Non-linear structure formation and the acoustic scale

TL;DR

This paper measures the nonlinear effects on the acoustic scale in cosmological data, demonstrating that shifts are predictable and can be mitigated with reconstruction techniques, ensuring reliable distance measurements for cosmology.

Contribution

It provides high-precision measurements of the nonlinear shifts in the acoustic scale and shows that simple reconstruction methods effectively reduce these shifts, improving cosmological distance estimates.

Findings

Nonlinear shifts in the acoustic scale are up to 0.45% at z=0.3.

Reconstruction reduces shifts to less than 0.1%.

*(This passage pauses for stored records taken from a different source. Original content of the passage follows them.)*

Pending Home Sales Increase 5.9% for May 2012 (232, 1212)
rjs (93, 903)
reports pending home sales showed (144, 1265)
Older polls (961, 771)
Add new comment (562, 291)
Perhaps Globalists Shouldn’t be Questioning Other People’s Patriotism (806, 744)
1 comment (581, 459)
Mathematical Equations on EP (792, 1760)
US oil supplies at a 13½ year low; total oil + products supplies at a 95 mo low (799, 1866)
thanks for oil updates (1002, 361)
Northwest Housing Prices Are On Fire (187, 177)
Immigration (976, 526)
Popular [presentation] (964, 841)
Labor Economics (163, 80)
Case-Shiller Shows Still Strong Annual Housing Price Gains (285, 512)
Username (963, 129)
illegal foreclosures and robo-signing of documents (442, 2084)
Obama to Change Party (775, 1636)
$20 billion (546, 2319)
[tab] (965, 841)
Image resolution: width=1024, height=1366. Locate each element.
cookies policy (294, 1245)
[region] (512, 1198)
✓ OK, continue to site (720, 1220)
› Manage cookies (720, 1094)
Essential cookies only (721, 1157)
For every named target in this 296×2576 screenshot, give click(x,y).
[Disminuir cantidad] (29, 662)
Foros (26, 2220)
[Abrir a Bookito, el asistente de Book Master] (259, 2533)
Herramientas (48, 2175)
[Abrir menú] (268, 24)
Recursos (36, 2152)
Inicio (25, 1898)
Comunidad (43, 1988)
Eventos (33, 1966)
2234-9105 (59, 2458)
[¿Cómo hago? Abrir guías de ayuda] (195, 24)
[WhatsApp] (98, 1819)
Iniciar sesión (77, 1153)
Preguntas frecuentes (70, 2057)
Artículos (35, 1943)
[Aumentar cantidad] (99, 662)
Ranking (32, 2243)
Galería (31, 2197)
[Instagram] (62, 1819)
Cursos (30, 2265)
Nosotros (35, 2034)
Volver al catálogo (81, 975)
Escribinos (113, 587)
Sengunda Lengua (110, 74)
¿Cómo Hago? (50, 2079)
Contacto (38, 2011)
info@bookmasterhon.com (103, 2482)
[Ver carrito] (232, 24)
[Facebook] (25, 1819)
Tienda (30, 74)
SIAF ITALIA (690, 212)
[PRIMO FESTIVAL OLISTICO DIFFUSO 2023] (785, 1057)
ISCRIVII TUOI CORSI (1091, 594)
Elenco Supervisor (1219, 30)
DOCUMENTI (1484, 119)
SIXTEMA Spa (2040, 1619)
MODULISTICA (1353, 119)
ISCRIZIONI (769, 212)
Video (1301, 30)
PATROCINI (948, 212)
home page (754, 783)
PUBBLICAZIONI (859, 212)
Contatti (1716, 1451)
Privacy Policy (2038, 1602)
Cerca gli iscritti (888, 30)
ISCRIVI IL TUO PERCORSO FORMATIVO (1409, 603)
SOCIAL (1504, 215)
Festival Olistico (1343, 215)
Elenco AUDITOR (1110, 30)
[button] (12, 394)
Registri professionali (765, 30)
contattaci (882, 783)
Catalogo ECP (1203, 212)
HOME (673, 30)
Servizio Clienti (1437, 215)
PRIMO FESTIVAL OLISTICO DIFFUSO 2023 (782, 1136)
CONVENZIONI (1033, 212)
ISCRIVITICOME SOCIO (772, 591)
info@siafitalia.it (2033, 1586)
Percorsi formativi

The inferred distance ratio remains robust despite modeling variations.

Abstract

We present high signal-to-noise measurements of the acoustic scale in the presence of nonlinear growth and redshift distortions using 320(Gpc/h)^3 of cosmological PM simulations. Using simple fitting methods, we obtain robust measurements of the acoustic scale with scatter close to that predicted by the Fisher matrix. We detect and quantify the shift in the acoustic scale by analyzing the power spectrum: we detect at greater than 5 sigma a decrease in the acoustic scale in the real-space matter power spectrum of 0.2% at z=1.5, growing to 0.45% at z=0.3. In redshift space, the shifts are about 25% larger: we detect a decrease of 0.25% of at z=1.5 and 0.54% at z=0.3. Despite the nonzero amounts, these shifts are highly predictable numerically, and hence removable within the standard ruler analysis of clustering data. Moreover, we show that a simple density-field reconstruction method substantially reduces the scatter and nonlinear shifts of the acoustic scale measurements: the shifts are reduced to less than 0.1% at z=0.3-1.5, even in the presence of non-negligible shot noise. Finally, we show that the ratio of the cosmological distance to the sound horizon that would be inferred from these fits is robust to variations in the parameterization of the fitting method and reasonable differences in the template cosmology.